Stories

Mary L. Cassidy Fund

Mary Lauder Cassidy, the only daughter of Edwin Cassidy, a longtime manager of the Hamilton branch of National Trust, graduated from Trinity College in 1931 with a degree in modern languages. She also studied business and became a secretary to the Dean of Medicine and worked at the Faculty of Medicine at the University of Toronto. She traveled extensively throughout Europe, Great Britain, Japan and the high Arctic, and took a great interest in matters of culture, civic affairs and education.

Her bequests confirmed these interests, whereby she supported scholarships, health and human service organizations and arts groups.

Miss Cassidy became sick with cancer. While in the hospital she developed an interest in the workings of the complicated equipment which surrounded her. Two of her bequests memorialized her late parents; perhaps it was her observation of their aging process that induced her gift to the community foundation “for charitable purposes in connection with aged people”.

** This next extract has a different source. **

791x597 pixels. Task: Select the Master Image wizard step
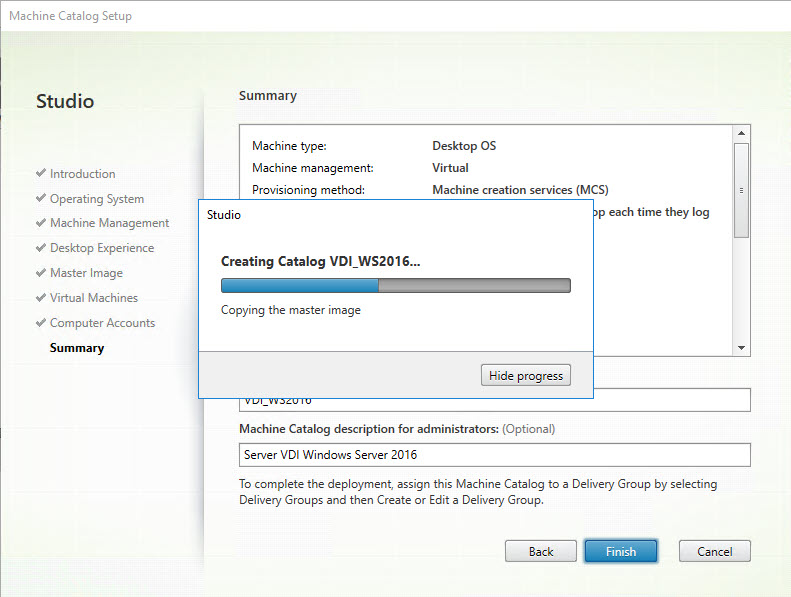(86, 273)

Grants have been made from this Fund: to support footcare clinics in homes for the aged and nursing homes; to develop programs protecting older persons from abuse and self-neglect; to start up a stroke survivors’ group; to conduct hearing testing programs; to publish a directory of services for seniors; to investigate the service needs of rural seniors; to support seniors centres and residences, and for several other projects of benefit to the elderly.